Portland denies Corbyn plot claims
Tim Allan's agency decides it can no longer ignore claims aired by The Canary.
Portland has finally moved to deny outlandish claims that it is orchestrating a plot to unseat Jeremy Corbyn as Labour leader.
In recent days, the PR and lobbying agency has been the subject of stories by The Canary – a website that claims to provide "fearless journalism" and whose readers are often ardent supporters of Corbyn.
Senior figures at Portland were initially intent on ignoring various claims that been circulating on social media as a result of the stories. A senior source said agency bosses had discussed the claims last week and decided against lending credibility to them.
But the agency broke cover on Sunday after Unite general secretary Len McCluskey weighed in.
Portland tweeted: "Len McCluskey's comments on #Marr. This is a ridiculous conspiracy theory and completely untrue. He should withdraw."
McCluskey had prompted incredulity among Westminster lobby journalists when he told Marr that he believed Labour MPs such as Lisa Nandy and Angela Eagle had been “seduced by sinister forces”.

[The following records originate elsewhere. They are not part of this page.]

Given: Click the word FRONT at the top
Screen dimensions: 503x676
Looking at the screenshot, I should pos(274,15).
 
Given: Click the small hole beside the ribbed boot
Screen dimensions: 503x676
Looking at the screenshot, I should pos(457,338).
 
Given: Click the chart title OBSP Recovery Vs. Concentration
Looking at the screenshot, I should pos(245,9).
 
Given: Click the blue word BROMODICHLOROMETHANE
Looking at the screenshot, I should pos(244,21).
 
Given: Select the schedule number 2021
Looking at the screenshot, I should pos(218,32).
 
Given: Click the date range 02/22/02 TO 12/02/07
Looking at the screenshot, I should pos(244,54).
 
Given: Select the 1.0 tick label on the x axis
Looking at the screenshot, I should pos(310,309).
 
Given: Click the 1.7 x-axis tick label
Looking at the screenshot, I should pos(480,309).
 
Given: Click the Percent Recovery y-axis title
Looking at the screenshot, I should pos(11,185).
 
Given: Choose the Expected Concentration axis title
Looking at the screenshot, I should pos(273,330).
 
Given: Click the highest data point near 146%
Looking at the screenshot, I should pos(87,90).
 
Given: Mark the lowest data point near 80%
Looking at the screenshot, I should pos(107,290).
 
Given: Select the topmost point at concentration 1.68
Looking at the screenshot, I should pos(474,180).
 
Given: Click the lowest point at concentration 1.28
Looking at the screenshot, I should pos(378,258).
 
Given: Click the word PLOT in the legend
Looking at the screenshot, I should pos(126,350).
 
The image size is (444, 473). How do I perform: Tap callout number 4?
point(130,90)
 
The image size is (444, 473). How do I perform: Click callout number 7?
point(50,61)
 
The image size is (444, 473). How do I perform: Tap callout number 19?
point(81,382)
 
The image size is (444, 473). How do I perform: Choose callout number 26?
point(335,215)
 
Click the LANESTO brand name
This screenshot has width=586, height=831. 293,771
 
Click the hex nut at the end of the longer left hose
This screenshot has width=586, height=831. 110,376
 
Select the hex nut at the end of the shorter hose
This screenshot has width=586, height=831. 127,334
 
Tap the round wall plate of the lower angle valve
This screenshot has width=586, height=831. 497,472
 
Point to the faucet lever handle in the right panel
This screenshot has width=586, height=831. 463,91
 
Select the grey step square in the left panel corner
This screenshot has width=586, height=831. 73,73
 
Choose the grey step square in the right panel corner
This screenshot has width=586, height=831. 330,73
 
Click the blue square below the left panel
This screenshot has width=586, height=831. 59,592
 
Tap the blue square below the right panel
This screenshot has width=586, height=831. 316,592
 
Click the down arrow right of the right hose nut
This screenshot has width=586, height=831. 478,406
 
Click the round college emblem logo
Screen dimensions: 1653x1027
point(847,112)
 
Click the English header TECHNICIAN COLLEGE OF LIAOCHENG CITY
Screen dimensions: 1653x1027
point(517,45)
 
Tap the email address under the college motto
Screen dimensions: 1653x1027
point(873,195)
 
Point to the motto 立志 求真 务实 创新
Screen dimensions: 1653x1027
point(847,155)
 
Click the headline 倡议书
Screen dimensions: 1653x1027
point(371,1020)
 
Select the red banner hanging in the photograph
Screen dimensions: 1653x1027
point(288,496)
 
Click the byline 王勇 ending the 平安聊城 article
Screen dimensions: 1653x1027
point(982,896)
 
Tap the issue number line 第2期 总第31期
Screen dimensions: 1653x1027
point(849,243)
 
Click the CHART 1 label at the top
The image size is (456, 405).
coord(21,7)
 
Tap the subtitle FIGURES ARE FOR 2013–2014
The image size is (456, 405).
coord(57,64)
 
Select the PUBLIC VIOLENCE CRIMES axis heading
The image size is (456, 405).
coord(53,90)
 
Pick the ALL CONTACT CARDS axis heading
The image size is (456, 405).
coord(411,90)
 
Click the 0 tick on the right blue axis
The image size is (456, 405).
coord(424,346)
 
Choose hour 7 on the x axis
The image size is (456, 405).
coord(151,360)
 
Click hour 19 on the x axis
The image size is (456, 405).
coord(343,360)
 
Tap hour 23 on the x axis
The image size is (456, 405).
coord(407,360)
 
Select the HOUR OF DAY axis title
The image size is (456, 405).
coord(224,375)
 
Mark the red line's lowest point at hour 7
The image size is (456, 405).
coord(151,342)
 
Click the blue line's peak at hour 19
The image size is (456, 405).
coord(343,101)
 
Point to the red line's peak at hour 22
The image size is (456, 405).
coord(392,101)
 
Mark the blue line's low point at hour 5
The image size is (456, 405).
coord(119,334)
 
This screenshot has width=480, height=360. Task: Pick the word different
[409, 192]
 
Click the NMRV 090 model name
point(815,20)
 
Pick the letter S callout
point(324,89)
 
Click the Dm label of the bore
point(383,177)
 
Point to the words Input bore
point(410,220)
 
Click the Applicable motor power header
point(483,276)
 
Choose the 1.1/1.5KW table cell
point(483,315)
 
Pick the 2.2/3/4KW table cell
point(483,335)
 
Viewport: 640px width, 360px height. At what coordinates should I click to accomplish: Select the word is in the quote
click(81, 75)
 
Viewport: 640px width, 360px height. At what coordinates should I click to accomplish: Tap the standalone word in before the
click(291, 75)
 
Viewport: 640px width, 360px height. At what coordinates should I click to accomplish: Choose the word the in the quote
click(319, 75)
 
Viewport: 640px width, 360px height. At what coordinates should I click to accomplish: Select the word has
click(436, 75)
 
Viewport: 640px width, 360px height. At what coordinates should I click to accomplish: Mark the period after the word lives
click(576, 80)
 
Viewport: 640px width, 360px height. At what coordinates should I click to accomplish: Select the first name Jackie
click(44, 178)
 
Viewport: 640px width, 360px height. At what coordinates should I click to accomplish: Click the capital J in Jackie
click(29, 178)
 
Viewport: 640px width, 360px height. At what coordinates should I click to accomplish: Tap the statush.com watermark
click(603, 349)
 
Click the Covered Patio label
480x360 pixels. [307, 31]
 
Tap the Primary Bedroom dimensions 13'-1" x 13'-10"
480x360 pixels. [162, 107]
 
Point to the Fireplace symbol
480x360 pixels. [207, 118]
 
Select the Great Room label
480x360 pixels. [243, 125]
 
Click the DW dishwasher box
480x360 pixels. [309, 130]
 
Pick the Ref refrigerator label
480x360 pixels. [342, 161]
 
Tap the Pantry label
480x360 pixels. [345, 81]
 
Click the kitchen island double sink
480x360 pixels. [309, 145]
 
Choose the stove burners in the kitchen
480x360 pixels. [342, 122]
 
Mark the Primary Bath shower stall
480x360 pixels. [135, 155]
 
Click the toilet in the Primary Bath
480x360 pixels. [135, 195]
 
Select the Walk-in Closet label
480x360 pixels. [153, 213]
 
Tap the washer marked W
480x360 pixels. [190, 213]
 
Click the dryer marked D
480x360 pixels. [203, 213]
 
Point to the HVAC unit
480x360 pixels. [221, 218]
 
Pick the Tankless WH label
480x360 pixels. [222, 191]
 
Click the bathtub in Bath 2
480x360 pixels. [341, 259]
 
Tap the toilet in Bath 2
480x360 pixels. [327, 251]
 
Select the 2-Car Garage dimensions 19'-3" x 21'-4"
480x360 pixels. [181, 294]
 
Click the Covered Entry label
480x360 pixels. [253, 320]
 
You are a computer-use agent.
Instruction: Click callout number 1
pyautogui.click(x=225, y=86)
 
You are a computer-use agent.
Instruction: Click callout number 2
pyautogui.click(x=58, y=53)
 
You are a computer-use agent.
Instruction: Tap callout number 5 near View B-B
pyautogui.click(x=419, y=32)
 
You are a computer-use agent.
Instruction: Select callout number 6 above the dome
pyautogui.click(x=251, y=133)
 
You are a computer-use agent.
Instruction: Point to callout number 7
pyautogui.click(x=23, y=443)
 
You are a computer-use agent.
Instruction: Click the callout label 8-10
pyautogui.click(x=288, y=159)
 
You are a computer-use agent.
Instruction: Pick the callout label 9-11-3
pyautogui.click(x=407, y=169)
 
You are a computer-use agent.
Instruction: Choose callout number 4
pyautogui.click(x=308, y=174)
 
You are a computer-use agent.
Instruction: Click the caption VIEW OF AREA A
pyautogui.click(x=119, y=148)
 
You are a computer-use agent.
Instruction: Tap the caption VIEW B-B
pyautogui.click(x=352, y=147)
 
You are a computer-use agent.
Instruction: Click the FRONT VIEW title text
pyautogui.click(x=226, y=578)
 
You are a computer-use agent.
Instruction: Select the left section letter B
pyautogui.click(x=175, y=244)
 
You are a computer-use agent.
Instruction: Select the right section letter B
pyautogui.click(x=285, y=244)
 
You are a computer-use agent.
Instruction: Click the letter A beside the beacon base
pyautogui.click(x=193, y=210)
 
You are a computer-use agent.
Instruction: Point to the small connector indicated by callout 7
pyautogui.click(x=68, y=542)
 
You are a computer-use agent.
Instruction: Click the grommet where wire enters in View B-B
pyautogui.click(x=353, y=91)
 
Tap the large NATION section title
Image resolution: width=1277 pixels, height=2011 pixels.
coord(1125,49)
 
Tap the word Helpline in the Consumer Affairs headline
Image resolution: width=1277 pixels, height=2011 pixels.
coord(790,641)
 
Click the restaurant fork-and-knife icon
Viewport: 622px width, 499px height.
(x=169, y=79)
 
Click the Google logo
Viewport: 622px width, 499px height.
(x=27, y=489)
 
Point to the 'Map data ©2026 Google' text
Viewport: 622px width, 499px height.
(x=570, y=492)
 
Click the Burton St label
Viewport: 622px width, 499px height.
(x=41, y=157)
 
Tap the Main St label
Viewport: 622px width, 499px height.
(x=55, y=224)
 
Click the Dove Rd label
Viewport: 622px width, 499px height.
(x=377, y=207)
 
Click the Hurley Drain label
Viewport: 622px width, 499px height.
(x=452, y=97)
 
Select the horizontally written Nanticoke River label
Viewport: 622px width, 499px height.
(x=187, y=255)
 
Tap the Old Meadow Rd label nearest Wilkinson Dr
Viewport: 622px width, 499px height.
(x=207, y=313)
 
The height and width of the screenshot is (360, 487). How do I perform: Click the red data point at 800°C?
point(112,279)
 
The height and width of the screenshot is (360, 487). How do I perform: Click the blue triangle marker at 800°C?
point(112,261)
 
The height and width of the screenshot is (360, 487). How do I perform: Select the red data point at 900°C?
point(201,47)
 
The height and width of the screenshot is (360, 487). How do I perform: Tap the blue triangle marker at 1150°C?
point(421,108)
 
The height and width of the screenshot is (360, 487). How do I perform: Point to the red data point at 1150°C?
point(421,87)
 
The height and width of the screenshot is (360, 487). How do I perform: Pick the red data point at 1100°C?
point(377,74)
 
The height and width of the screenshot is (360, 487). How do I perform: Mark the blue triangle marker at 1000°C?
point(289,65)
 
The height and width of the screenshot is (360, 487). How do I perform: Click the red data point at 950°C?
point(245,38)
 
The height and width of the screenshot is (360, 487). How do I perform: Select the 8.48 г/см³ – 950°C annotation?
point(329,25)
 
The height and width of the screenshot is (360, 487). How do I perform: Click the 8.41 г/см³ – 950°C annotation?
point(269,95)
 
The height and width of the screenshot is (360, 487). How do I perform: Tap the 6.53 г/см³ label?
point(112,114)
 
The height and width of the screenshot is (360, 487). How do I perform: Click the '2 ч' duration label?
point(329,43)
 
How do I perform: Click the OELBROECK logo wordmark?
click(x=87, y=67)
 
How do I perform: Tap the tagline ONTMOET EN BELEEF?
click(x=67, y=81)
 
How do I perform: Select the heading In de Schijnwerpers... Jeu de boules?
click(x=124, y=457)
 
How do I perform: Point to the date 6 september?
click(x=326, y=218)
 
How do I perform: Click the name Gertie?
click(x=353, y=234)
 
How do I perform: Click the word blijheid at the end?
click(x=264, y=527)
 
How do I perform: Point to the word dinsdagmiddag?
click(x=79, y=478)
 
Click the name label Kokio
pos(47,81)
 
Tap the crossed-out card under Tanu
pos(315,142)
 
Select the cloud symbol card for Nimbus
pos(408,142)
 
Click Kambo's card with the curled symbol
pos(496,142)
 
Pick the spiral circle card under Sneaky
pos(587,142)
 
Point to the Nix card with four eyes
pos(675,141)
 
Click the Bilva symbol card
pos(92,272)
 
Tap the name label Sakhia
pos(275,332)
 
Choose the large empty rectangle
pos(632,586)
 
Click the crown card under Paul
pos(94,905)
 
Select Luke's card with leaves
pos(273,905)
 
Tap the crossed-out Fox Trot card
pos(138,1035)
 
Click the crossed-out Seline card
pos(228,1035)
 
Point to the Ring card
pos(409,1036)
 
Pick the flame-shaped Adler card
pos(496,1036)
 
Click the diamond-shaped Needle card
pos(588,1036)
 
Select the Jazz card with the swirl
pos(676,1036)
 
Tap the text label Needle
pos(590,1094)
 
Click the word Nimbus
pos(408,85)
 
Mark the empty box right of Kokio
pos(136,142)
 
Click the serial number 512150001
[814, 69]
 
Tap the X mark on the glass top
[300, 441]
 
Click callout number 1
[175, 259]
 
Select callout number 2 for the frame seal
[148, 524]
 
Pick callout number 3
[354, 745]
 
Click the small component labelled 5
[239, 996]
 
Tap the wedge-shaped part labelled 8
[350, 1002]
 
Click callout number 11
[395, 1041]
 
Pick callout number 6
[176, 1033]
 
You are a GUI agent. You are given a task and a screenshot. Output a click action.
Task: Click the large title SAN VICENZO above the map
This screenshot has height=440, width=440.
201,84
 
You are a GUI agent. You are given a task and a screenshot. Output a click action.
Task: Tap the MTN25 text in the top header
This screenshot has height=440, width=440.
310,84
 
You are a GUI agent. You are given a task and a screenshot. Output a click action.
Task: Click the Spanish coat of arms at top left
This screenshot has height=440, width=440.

Asked what sinister forces he was referring to, the Unite boss said: “If the BBC want to do an investigatory programme of a company called Portland then feel free to do so.
"This is a PR company with strong links to Tony Blair , right-wing Labour MPs, who have been critically involved in this orchestrated coup."
The Independent’s John Rentoul tweeted that McLuskey had gone “full fruitcake”. But many Corbyn supporters rushed to congratulate McCluskey for airing the theory on the BBC.
The Canary pays authors according to how much traffic their articles attract. Its first story about Portland appeared last week, noting the Blairite backgrounds of many Portland staff and their links to the Fabian Society.
It also noted that the BBC had featured Portland consultant Tom Mauchline in a news item about Corbyn being heckled.
It stated: “The Fabians have mobilised their assets in both the parliamentary Labour party, in the media and in the sphere of public relations, namely via Portland Communications – to inflict as much damage as possible on Corbyn.”
There was no hard evidence linking Portland to the moves to unseat Corbyn, but a subsequent article stated that Portland also employs a consultant who is “a former deputy political editor for The Mirror (who ran a front page on Tuesday calling for Corbyn to go)”.
And it noted that Portland’s Kevin McKeever once “shared a platform at an NHS conference with one Joe McCrea, a former advisor to Blair who now runs his own PR firm”.
Last week, one person who apparently subscribes to the theory about Portland orchestrating the coup against Corbyn visited their offices and refused to leave for six minutes in in a fruitless attempt to speak to staff about it.